It is a deep learning-based framework built for new donor/acceptor pairs discovery. The framework contains data collection section, PCE prediction section and molecular discovery section. Specifically, a large D/A pair dataset was built by collecting experimental data from literature. Then, a novel RoBERTa-based bi-encoder model (BiBERTa) was developed for PCE prediction by using the SMILES of donor and acceptor pairs as the input. Two pretrained ChemBERTa2 encoders were loaded as initial parameters of the bi-encoder. The model was trained, tested and validated on the experimental dataset.

Depends

We recommend to use conda and pip.

By using the requirements.txt file, it will install all the required packages.

git clone --depth=1 https://github.com/JinYSun/biberta.git
cd biberta
conda create --name biberta python=3.8
conda activate biberta
conda install pip
pip install -r requirements.txt

Usage

-- train: contains the codes for training the model.

-- predict: contain the code for screening large-scale DAPs.

-- test.ipynb: contain the tutorials on predicting with models.

-- run: contain the code to predict the performance of DAP one by one.

-- dataset/OSC: contain the dataset for training/testing/validating the model.

-- Demo/example.ipynb: contain the code to show how to train/test/screen the model.

Model Training

cd BiBERTa
python train.py

Model Prediction

large scale screening by inputting a file

python -c "import screen; screen.smiles_aas_test(r'BiBERTa/dataset/OSC/test.csv')"

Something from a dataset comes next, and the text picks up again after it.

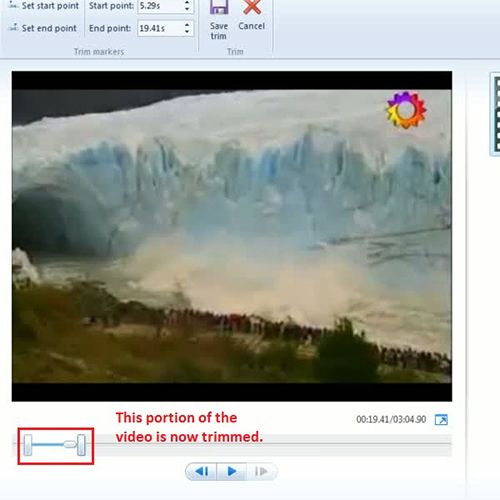
Task: Click the Set end point icon
Action: click(13, 27)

predicting by input the SMILES of donor and acceptor

python -c "import run; run.smiles_adp_test ('CCCCC(CC)CC1=C(F)C=C(C2=C3C=C(C4=CC=C(C5=C6C(=O)C7=C(CC(CC)CCCC)SC(CC(CC)CCCC)=C7C(=O)C6=C(C6=CC=C(C)S6)S5)S4)SC3=C(C3=CC(F)=C(CC(CC)CCCC)S3)C3=C2SC(C)=C3)S1','CCCCC(CC)CC1=CC=C(C2=C3C=C(C)SC3=C(C3=CC=C(CC(CC)CCCC)S3)C3=C2SC(C2=CC4=C(C5=CC(Cl)=C(CC(CC)CCCC)S5)C5=C(C=C(C)S5)C(C5=CC(Cl)=C(CC(CC)CCCC)S5)=C4S2)=C3)S1') "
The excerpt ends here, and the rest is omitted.